- _Working data_:
---*---
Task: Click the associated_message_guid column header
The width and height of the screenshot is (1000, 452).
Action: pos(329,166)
---*---
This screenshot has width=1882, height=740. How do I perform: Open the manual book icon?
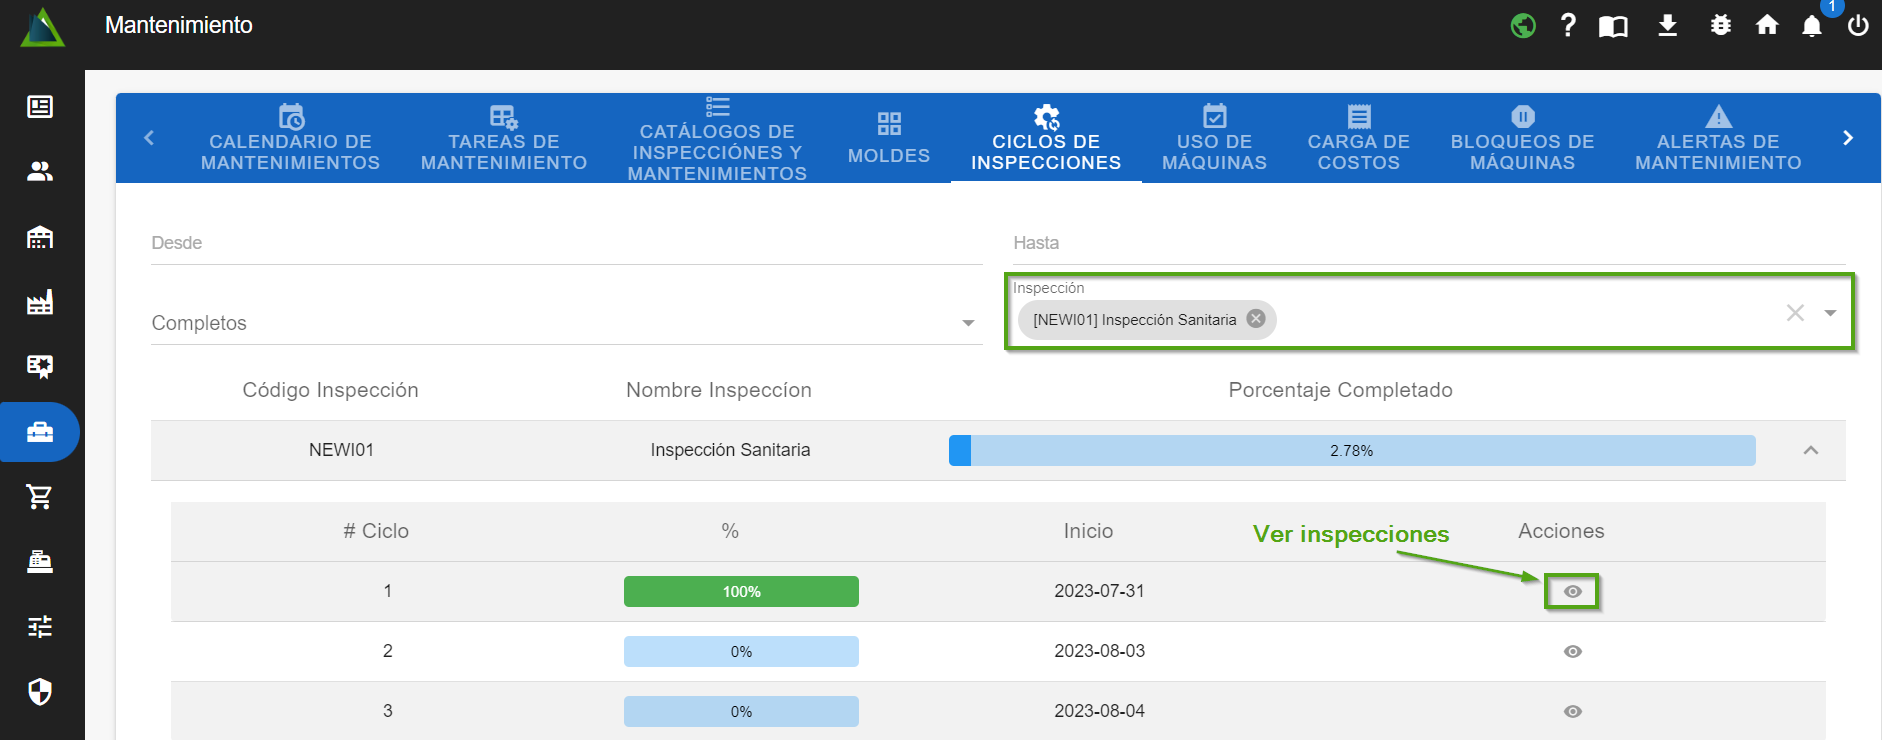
---*---
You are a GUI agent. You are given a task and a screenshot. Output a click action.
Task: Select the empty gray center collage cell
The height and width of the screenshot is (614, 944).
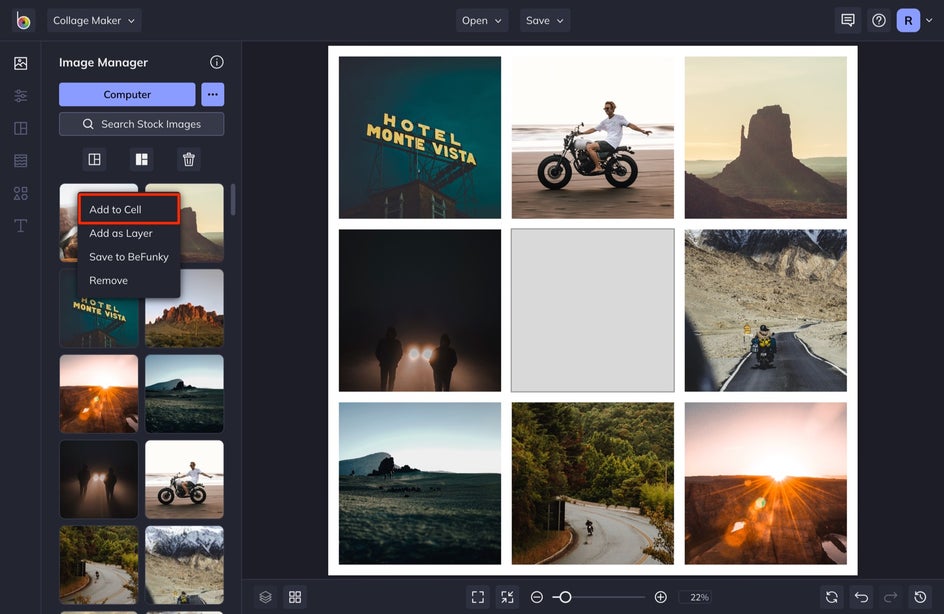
---*---
- _What you need to do_:
Of the lines above, retype only those from the line containing "You are a GUI" through the line containing "The height and", including both, exactly.

- _Exercise answer_:
You are a GUI agent. You are given a task and a screenshot. Output a click action.
Task: Select the empty gray center collage cell
The height and width of the screenshot is (614, 944).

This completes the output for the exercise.